• What you need to do: Taking the line with "Click the notifications icon in header" as the first and the line with "the vertical scrollbar" as the last, set down the lines below exactly, pictures excluded.

[Opening Records for processing section]

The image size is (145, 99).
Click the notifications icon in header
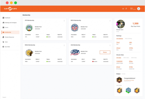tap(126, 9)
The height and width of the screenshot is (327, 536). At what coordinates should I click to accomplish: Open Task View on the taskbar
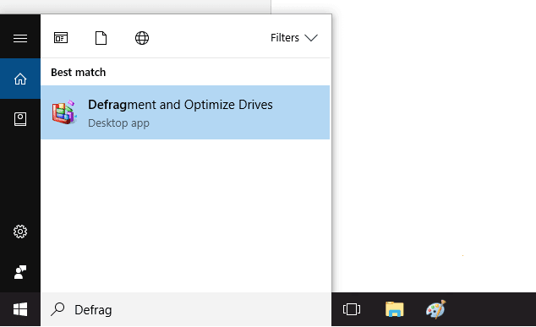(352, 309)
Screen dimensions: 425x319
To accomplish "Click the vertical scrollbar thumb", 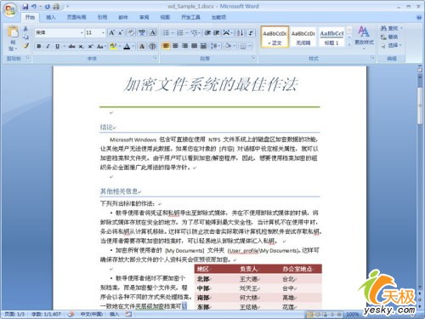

[Closing Records for processing section]
[Opening Records for processing section]

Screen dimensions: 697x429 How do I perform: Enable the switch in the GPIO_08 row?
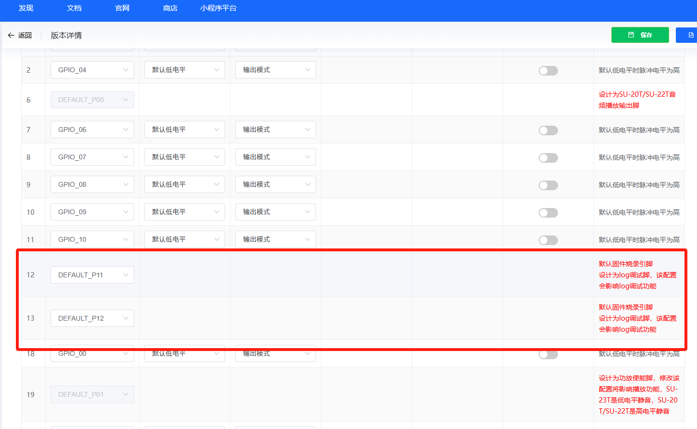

[Closing Records for processing section]
[Opening Records for processing section]

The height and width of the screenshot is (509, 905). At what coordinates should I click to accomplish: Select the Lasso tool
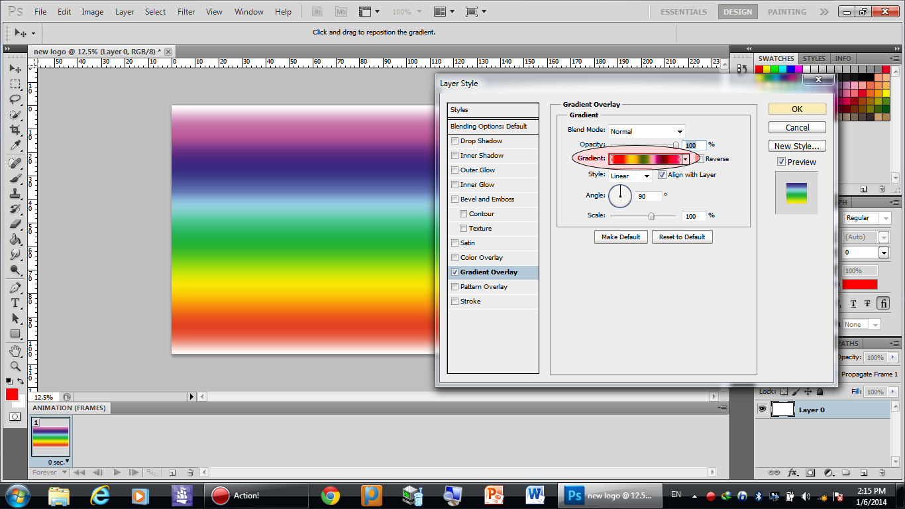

[Closing Records for processing section]

• Written answer:
Click the notifications icon in header
tap(126, 9)
The height and width of the screenshot is (327, 536). At what coordinates should I click to accomplish: Open Task View on the taskbar
(352, 309)
Screen dimensions: 425x319
To accomplish "Click the vertical scrollbar thumb", 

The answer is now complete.